Newsletter
13 de November de 2025
- Kasznar Leonardos
ANVISA Publishes Exceptional Rule to Expedite Analysis of Medicines and Biological Products
The National Health Surveillance Agency (Anvisa) published on Monday, November 10, 2025, the Collegiate Board Resolution (RDC) No. 997/2025, which institutes exceptional measures to optimize the queue for analysis of clinical trial consent, registration, and post-registration of medicines and biological products.
The initiative is essentially aimed at reducing the accumulated regulatory backlog and increasing the efficiency of the Agency’s evaluation processes.
The new rule establishes that petitions for clinical trial consent, registration, and post-registration of medicines and biological products that meet criteria such as Reliance (utilization of evaluations from other regulatory authorities), priority, and the Assessment Management Plan (PGA) will be allocated to a specific queue.

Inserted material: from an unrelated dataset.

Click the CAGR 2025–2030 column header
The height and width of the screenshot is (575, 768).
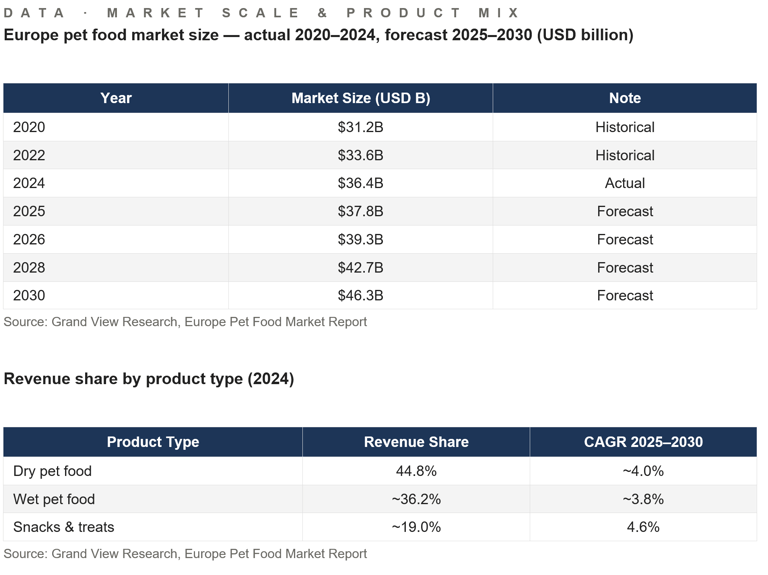tap(643, 442)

In this regard, the Exceptional PGA was created, characterized as a temporary instrument that allows the grouping of processes and the definition of a non-chronological analysis order, provided it is justified, and applicable to medicines and biological products.
Furthermore, the RDC allows for another grouping of processes when the petitions exhibit technical, ownership, or input similarity.
One of the Resolution’s measures is also the possibility of substituting the queue position between registration processes or the inclusion of a new concentration, provided they belong to the same company:
- The substitution is only permitted upon formal withdrawal of the original process.
- It must be requested within specific criteria of the RDC, with a deadline of November 25, 2025.
- Substitution is prohibited for processes already classified as prioritized.
- It is important to emphasize that the withdrawal of the process implies the waiver of the refund of the inspection fee paid.
The exceptional measures provided in this Resolution will be applicable only to petitions protocolled up to the date of the RDC’s publication, not covering new protocols.
This measure, as stated by Anvisa’s Director Daniel Pereira himself, is grounded in the growth of the regulatory backlog and aims to diminish the impacts on public health arising from analysis delays.